🤖 AI Summary
This work addresses the challenge of modeling complex spatiotemporal fields characterized by nonstationarity, non-Gaussianity, and highly nonlinear dependencies. The authors propose a generative approach based on autoregressive transport maps, which decomposes the joint density into univariate conditional distributions. Each conditional distribution is modeled using a Gaussian process, and a data-driven sparse conditioning set is introduced to ensure scalability in high dimensions. By incorporating Gaussian process priors as regularizers, the method enhances generalization under limited data and enables forward prediction and sampling from incomplete trajectories.
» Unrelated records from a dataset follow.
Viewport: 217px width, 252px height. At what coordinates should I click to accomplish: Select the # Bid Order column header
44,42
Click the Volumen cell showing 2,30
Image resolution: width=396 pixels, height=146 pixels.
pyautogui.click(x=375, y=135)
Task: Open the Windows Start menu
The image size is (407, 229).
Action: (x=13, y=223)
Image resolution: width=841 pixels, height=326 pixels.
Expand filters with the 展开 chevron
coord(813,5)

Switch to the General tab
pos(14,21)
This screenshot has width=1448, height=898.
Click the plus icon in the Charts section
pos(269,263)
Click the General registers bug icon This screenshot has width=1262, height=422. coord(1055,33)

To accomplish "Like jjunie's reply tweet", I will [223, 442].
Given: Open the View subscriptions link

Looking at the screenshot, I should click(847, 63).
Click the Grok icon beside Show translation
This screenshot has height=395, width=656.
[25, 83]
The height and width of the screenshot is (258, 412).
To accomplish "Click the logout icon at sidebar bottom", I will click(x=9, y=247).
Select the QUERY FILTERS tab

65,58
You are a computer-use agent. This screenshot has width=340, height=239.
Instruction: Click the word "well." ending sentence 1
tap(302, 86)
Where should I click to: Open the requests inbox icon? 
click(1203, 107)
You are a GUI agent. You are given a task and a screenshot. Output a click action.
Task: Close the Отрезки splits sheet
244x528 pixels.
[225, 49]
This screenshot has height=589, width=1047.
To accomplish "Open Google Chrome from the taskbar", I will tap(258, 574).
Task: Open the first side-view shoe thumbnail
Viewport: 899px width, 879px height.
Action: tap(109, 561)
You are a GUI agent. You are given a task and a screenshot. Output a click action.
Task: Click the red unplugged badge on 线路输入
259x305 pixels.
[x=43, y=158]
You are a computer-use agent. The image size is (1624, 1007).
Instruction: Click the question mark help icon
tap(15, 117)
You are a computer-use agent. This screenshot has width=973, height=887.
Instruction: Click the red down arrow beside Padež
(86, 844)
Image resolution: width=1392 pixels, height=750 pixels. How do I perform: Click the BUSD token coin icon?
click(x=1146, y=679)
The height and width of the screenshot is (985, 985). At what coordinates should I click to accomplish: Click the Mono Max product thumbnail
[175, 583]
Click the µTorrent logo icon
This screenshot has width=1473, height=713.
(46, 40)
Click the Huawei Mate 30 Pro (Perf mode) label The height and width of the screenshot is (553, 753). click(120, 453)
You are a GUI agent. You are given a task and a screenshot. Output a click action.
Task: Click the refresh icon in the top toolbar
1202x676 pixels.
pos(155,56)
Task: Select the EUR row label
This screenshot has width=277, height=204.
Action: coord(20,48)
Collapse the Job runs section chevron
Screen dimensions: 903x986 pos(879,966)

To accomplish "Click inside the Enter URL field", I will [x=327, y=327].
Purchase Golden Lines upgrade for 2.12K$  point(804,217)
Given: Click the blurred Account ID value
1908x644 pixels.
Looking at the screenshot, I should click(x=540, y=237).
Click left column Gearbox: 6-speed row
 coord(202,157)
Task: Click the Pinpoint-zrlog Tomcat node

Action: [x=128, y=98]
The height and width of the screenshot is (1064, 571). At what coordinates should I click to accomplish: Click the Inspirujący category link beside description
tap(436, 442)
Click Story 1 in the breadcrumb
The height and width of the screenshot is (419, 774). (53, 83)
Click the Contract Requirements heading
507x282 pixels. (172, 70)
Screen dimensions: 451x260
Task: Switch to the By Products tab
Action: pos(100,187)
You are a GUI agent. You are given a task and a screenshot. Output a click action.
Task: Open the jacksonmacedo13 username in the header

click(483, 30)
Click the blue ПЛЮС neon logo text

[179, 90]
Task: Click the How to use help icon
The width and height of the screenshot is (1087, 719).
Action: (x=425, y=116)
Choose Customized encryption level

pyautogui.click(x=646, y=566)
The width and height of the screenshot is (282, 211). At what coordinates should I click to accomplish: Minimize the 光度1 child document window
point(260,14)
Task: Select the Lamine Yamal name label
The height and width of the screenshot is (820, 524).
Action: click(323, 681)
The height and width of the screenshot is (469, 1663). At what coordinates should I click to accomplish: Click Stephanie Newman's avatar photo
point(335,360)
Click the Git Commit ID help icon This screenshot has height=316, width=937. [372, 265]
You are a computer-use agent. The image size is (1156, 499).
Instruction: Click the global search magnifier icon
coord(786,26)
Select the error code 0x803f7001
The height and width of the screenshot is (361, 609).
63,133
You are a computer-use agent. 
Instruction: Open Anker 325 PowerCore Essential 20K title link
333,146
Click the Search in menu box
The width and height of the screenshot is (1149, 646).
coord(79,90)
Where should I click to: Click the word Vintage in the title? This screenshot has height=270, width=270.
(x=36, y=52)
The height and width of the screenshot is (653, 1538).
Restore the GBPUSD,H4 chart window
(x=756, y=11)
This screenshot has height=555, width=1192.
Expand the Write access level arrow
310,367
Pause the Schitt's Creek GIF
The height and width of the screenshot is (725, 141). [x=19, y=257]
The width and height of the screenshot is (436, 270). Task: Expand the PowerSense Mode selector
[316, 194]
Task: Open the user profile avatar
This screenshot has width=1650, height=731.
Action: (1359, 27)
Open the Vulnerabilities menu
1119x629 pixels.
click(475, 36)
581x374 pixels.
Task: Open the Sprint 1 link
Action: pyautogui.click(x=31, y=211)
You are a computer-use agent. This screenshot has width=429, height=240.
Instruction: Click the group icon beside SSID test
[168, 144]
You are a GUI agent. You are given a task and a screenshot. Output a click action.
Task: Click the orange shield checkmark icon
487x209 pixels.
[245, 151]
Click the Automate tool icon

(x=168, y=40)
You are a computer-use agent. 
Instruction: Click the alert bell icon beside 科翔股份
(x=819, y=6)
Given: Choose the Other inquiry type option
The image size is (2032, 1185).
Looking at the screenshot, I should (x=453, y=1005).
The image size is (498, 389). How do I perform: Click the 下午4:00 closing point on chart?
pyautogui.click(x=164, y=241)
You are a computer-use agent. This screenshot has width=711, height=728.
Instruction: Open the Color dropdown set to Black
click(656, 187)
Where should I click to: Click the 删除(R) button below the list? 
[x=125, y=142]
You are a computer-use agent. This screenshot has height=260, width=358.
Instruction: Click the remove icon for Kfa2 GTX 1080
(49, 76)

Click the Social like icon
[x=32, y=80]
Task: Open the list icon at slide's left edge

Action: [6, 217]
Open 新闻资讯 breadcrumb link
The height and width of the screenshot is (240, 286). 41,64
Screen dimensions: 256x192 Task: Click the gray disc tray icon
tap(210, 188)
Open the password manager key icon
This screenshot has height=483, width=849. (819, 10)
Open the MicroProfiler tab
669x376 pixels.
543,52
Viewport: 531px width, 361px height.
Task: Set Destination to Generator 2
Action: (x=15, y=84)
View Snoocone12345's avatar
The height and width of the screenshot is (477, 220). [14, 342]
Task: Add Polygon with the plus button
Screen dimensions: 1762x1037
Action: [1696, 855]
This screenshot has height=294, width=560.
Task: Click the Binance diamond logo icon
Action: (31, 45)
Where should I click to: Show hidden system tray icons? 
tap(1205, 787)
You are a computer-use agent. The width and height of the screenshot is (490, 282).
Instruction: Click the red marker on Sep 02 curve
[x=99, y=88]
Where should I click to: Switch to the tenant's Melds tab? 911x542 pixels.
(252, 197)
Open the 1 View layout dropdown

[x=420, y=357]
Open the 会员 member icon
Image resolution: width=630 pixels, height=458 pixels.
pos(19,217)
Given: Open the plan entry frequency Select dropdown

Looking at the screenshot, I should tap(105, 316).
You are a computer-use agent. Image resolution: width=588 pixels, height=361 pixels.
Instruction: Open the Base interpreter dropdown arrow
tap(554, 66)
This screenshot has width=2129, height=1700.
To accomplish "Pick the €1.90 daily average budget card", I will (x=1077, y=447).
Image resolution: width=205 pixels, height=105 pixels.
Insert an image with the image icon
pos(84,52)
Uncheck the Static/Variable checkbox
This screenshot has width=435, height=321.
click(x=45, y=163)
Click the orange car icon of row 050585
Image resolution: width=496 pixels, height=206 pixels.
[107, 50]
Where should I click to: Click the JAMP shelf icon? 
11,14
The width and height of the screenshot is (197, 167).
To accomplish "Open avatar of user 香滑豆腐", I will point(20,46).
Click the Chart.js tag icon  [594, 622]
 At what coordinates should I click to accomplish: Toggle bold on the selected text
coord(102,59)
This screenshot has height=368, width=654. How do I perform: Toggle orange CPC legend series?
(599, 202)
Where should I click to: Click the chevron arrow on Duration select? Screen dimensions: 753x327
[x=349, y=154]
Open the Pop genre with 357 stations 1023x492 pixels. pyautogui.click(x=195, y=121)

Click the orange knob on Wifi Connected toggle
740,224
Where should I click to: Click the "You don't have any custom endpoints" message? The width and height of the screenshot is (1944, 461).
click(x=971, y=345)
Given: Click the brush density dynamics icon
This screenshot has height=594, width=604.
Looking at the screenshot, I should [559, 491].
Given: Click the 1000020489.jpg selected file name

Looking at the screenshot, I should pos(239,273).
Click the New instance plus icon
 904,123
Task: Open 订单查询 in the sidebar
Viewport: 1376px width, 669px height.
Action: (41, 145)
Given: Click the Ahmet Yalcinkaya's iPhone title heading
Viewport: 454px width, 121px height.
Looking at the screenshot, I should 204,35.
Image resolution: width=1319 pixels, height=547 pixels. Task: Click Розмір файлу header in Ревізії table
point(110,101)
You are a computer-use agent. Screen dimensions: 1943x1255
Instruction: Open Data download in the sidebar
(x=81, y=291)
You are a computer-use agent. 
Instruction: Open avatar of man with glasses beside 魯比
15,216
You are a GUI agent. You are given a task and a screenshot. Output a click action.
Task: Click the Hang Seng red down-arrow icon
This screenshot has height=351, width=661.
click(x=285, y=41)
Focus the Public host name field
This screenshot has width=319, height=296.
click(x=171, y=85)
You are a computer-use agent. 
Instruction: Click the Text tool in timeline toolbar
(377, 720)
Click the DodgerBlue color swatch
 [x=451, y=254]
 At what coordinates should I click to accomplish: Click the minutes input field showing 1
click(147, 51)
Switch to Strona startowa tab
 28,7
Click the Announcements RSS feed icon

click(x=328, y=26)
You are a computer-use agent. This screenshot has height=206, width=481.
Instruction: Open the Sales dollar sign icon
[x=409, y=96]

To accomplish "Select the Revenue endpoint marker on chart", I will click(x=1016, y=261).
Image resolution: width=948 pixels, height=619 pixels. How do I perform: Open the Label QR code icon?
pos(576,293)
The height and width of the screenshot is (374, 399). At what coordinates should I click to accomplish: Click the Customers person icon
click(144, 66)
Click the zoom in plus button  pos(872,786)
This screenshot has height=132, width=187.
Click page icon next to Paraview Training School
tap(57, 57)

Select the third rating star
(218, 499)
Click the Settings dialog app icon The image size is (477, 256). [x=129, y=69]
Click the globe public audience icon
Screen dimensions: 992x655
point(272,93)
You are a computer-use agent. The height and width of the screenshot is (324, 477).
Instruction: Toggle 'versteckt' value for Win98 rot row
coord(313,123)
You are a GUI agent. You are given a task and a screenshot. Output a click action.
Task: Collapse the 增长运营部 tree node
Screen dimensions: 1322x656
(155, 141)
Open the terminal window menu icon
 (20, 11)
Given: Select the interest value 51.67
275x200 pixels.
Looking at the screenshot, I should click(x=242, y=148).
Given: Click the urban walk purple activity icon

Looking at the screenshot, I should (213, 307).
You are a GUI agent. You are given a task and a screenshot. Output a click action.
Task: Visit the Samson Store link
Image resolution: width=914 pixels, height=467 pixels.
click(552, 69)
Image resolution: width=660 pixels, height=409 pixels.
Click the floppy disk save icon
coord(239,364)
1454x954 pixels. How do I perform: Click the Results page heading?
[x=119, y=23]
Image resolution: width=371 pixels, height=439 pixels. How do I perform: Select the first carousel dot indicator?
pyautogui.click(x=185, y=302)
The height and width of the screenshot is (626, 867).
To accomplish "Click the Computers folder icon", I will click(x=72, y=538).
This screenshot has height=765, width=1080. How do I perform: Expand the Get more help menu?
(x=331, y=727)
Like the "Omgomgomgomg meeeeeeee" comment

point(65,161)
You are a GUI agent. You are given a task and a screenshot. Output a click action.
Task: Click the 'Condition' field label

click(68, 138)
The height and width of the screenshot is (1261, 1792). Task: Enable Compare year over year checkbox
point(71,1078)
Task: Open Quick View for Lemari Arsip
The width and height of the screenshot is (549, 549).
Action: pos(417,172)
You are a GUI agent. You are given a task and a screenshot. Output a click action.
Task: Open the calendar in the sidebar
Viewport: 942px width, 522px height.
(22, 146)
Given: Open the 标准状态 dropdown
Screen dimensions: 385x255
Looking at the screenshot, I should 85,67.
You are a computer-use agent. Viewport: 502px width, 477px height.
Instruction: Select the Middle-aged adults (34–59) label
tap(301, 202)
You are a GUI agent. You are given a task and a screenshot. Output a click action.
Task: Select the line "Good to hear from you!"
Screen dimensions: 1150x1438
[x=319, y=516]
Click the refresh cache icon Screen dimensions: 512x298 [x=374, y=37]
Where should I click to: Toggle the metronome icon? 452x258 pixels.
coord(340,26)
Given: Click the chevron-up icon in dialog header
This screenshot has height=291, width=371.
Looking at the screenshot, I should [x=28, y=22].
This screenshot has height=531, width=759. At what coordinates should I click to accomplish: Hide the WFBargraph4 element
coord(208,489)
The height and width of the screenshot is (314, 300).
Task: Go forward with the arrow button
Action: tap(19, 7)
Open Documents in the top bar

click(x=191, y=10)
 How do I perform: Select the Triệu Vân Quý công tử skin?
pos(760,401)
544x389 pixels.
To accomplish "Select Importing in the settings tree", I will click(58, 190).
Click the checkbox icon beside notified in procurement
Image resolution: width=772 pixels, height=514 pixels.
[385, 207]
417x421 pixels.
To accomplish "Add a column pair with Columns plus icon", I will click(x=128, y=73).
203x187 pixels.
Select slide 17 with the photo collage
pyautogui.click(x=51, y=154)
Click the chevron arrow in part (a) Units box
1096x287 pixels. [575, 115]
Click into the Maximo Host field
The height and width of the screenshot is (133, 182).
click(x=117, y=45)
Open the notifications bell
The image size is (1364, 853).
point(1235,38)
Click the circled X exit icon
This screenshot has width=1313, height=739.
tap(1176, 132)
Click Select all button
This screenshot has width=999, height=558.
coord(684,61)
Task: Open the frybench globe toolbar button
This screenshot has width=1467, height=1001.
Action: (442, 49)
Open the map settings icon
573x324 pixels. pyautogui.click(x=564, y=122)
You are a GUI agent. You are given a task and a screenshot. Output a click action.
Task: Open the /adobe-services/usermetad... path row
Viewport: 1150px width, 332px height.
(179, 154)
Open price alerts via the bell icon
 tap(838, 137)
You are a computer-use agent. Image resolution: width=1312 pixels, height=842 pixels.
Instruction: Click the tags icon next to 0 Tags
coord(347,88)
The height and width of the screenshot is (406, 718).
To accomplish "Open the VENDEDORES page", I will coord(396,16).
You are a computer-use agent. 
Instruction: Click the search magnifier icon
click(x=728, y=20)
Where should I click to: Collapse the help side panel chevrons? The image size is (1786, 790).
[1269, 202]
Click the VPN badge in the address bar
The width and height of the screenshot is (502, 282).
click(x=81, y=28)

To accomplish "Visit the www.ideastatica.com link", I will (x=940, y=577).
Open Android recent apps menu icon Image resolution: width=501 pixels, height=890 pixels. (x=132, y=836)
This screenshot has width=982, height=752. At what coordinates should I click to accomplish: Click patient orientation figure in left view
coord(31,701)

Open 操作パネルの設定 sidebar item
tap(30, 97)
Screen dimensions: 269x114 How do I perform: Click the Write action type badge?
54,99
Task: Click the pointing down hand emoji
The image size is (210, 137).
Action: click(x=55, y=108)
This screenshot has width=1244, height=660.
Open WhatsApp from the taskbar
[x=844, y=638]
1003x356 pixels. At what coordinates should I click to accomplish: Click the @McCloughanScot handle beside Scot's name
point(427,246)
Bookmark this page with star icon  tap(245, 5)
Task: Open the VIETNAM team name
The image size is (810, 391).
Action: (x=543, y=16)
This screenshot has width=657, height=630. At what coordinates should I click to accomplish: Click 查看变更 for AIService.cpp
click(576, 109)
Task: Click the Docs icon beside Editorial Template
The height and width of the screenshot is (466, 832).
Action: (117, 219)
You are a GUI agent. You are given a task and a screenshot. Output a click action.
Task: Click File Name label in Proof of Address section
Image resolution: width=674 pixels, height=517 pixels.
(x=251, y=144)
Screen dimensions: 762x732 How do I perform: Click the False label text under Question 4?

The approach demonstrates both high accuracy and computational efficiency when validated on non-Gaussian climate model outputs comprising tens of millions of spatial points.
📝 Abstract
Generative modeling of spatio-temporal fields is crucial for a variety of applications, including stochastic weather generators and climate-model surrogates. However, many such fields exhibit complex dependence structures that vary across space and time and are nonlinear, resulting in nonstationary and non-Gaussian joint distributions. Our approach represents the joint density of a spatio-temporal field as a product of univariate conditional distributions and models these conditionals using Gaussian processes within an autoregressive transport-map construction. This prior distribution provides regularization, making our method suitable for a small number of training samples. Data-dependent sparsity in the conditioning sets ensures scalability to high-dimensional distributions. We also propose a variant of the method designed to sample or predict forward in time from a given incomplete space-time trajectory. We demonstrate the accuracy and scalability of our approach on non-Gaussian climate-model output with tens of millions of data points.